EXERCISE DETAILS: Reproduce the listing below in full, replacing every occurrence of "pixel" with "point" and leaving everything else unchanged.

>>>>

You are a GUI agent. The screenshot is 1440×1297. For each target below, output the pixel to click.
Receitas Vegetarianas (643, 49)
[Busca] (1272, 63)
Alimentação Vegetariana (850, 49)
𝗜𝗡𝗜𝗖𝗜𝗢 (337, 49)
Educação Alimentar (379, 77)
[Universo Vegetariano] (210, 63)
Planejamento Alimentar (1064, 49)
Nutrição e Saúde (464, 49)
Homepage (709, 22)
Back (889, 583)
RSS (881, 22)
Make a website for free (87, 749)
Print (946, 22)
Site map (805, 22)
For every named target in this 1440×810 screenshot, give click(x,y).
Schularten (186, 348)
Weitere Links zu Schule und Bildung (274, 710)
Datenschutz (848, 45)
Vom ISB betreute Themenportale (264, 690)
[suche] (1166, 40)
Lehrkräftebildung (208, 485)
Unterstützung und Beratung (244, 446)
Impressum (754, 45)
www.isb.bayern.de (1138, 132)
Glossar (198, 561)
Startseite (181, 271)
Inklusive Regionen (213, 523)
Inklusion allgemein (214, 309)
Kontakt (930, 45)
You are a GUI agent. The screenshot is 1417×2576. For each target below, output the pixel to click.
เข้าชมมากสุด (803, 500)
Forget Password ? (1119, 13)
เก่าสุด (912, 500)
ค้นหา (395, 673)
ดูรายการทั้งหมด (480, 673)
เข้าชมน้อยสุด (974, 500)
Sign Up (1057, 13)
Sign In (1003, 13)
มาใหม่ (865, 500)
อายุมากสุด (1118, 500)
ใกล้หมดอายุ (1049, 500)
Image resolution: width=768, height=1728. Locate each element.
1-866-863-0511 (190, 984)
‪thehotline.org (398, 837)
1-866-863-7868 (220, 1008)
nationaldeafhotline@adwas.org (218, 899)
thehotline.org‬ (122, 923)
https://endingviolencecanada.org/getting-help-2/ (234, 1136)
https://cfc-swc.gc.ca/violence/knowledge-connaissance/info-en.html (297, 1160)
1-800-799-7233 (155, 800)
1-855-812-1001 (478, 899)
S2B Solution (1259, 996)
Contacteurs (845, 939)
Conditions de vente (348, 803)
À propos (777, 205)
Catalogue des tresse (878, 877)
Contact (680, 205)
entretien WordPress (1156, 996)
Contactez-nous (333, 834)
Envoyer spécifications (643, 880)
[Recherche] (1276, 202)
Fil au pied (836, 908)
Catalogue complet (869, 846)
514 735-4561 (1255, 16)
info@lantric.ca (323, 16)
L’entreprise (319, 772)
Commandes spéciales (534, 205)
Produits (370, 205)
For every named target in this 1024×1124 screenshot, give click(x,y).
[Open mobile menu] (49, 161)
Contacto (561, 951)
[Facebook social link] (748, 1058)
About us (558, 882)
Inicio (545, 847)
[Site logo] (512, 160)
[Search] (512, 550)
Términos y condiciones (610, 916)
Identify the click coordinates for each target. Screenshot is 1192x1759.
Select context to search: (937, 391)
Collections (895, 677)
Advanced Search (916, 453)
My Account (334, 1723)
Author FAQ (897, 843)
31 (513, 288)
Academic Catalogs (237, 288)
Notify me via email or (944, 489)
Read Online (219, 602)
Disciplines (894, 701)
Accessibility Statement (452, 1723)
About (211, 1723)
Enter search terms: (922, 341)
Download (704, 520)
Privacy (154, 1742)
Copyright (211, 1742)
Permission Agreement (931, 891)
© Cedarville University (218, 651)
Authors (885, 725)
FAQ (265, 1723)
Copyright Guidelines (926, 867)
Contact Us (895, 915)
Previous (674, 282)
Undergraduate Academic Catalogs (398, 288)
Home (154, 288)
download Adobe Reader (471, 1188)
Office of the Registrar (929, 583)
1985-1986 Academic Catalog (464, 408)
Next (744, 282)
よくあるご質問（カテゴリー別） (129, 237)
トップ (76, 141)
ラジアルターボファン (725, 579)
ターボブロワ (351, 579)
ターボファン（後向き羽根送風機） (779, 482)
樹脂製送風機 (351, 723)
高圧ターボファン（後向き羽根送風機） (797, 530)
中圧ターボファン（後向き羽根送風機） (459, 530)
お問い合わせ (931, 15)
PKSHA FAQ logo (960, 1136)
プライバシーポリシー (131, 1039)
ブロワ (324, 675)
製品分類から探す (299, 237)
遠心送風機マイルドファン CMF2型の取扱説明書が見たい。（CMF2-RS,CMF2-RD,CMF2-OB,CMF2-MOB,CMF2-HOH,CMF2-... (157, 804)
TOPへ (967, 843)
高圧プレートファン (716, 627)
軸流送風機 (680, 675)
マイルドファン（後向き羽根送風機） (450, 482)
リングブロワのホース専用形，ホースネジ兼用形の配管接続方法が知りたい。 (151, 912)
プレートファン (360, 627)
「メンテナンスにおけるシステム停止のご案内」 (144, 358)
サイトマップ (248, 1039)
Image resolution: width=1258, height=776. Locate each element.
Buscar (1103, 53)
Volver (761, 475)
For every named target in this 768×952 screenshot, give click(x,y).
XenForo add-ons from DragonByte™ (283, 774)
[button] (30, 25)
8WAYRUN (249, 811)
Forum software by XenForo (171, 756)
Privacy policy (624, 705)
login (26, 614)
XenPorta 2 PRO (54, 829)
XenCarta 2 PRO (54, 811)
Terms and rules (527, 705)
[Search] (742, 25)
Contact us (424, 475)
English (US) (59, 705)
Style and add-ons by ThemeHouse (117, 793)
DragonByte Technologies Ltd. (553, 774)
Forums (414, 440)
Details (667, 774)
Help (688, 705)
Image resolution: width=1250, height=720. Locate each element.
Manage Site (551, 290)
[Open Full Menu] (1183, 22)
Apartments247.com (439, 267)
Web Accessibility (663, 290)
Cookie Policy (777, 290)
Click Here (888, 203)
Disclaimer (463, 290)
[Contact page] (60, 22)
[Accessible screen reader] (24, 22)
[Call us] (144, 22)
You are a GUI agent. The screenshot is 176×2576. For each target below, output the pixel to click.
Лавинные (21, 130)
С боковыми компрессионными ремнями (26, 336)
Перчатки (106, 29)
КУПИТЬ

<<<<

WRITTEN ANSWER:
You are a GUI agent. The screenshot is 1440×1297. For each target below, output the point to click.
Receitas Vegetarianas (643, 49)
[Busca] (1272, 63)
Alimentação Vegetariana (850, 49)
𝗜𝗡𝗜𝗖𝗜𝗢 (337, 49)
Educação Alimentar (379, 77)
[Universo Vegetariano] (210, 63)
Planejamento Alimentar (1064, 49)
Nutrição e Saúde (464, 49)
Homepage (709, 22)
Back (889, 583)
RSS (881, 22)
Make a website for free (87, 749)
Print (946, 22)
Site map (805, 22)
For every named target in this 1440×810 screenshot, give click(x,y).
Schularten (186, 348)
Weitere Links zu Schule und Bildung (274, 710)
Datenschutz (848, 45)
Vom ISB betreute Themenportale (264, 690)
[suche] (1166, 40)
Lehrkräftebildung (208, 485)
Unterstützung und Beratung (244, 446)
Impressum (754, 45)
www.isb.bayern.de (1138, 132)
Glossar (198, 561)
Startseite (181, 271)
Inklusive Regionen (213, 523)
Inklusion allgemein (214, 309)
Kontakt (930, 45)
You are a GUI agent. The screenshot is 1417×2576. For each target below, output the point to click.
เข้าชมมากสุด (803, 500)
Forget Password ? (1119, 13)
เก่าสุด (912, 500)
ค้นหา (395, 673)
ดูรายการทั้งหมด (480, 673)
เข้าชมน้อยสุด (974, 500)
Sign Up (1057, 13)
Sign In (1003, 13)
มาใหม่ (865, 500)
อายุมากสุด (1118, 500)
ใกล้หมดอายุ (1049, 500)
Image resolution: width=768, height=1728. Locate each element.
1-866-863-0511 (190, 984)
‪thehotline.org (398, 837)
1-866-863-7868 (220, 1008)
nationaldeafhotline@adwas.org (218, 899)
thehotline.org‬ (122, 923)
https://endingviolencecanada.org/getting-help-2/ (234, 1136)
https://cfc-swc.gc.ca/violence/knowledge-connaissance/info-en.html (297, 1160)
1-800-799-7233 (155, 800)
1-855-812-1001 (478, 899)
S2B Solution (1259, 996)
Contacteurs (845, 939)
Conditions de vente (348, 803)
À propos (777, 205)
Catalogue des tresse (878, 877)
Contact (680, 205)
entretien WordPress (1156, 996)
Contactez-nous (333, 834)
Envoyer spécifications (643, 880)
[Recherche] (1276, 202)
Fil au pied (836, 908)
Catalogue complet (869, 846)
514 735-4561 (1255, 16)
info@lantric.ca (323, 16)
L’entreprise (319, 772)
Commandes spéciales (534, 205)
Produits (370, 205)
For every named target in this 1024×1124 screenshot, give click(x,y).
[Open mobile menu] (49, 161)
Contacto (561, 951)
[Facebook social link] (748, 1058)
About us (558, 882)
Inicio (545, 847)
[Site logo] (512, 160)
[Search] (512, 550)
Términos y condiciones (610, 916)
Identify the click coordinates for each target. Screenshot is 1192x1759.
Select context to search: (937, 391)
Collections (895, 677)
Advanced Search (916, 453)
My Account (334, 1723)
Author FAQ (897, 843)
31 (513, 288)
Academic Catalogs (237, 288)
Notify me via email or (944, 489)
Read Online (219, 602)
Disciplines (894, 701)
Accessibility Statement (452, 1723)
About (211, 1723)
Enter search terms: (922, 341)
Download (704, 520)
Privacy (154, 1742)
Copyright (211, 1742)
Permission Agreement (931, 891)
© Cedarville University (218, 651)
Authors (885, 725)
FAQ (265, 1723)
Copyright Guidelines (926, 867)
Contact Us (895, 915)
Previous (674, 282)
Undergraduate Academic Catalogs (398, 288)
Home (154, 288)
download Adobe Reader (471, 1188)
Office of the Registrar (929, 583)
1985-1986 Academic Catalog (464, 408)
Next (744, 282)
よくあるご質問（カテゴリー別） (129, 237)
トップ (76, 141)
ラジアルターボファン (725, 579)
ターボブロワ (351, 579)
ターボファン（後向き羽根送風機） (779, 482)
樹脂製送風機 (351, 723)
高圧ターボファン（後向き羽根送風機） (797, 530)
中圧ターボファン（後向き羽根送風機） (459, 530)
お問い合わせ (931, 15)
PKSHA FAQ logo (960, 1136)
プライバシーポリシー (131, 1039)
ブロワ (324, 675)
製品分類から探す (299, 237)
遠心送風機マイルドファン CMF2型の取扱説明書が見たい。（CMF2-RS,CMF2-RD,CMF2-OB,CMF2-MOB,CMF2-HOH,CMF2-... (157, 804)
TOPへ (967, 843)
高圧プレートファン (716, 627)
軸流送風機 (680, 675)
マイルドファン（後向き羽根送風機） (450, 482)
リングブロワのホース専用形，ホースネジ兼用形の配管接続方法が知りたい。 (151, 912)
プレートファン (360, 627)
「メンテナンスにおけるシステム停止のご案内」 (144, 358)
サイトマップ (248, 1039)
Image resolution: width=1258, height=776. Locate each element.
Buscar (1103, 53)
Volver (761, 475)
For every named target in this 768×952 screenshot, give click(x,y).
XenForo add-ons from DragonByte™ (283, 774)
[button] (30, 25)
8WAYRUN (249, 811)
Forum software by XenForo (171, 756)
Privacy policy (624, 705)
login (26, 614)
XenPorta 2 PRO (54, 829)
XenCarta 2 PRO (54, 811)
Terms and rules (527, 705)
[Search] (742, 25)
Contact us (424, 475)
English (US) (59, 705)
Style and add-ons by ThemeHouse (117, 793)
DragonByte Technologies Ltd. (553, 774)
Forums (414, 440)
Details (667, 774)
Help (688, 705)
Image resolution: width=1250, height=720. Locate each element.
Manage Site (551, 290)
[Open Full Menu] (1183, 22)
Apartments247.com (439, 267)
Web Accessibility (663, 290)
Cookie Policy (777, 290)
Click Here (888, 203)
Disclaimer (463, 290)
[Contact page] (60, 22)
[Accessible screen reader] (24, 22)
[Call us] (144, 22)
You are a GUI agent. The screenshot is 176×2576. For each target below, output the point to click.
Лавинные (21, 130)
С боковыми компрессионными ремнями (26, 336)
Перчатки (106, 29)
КУПИТЬ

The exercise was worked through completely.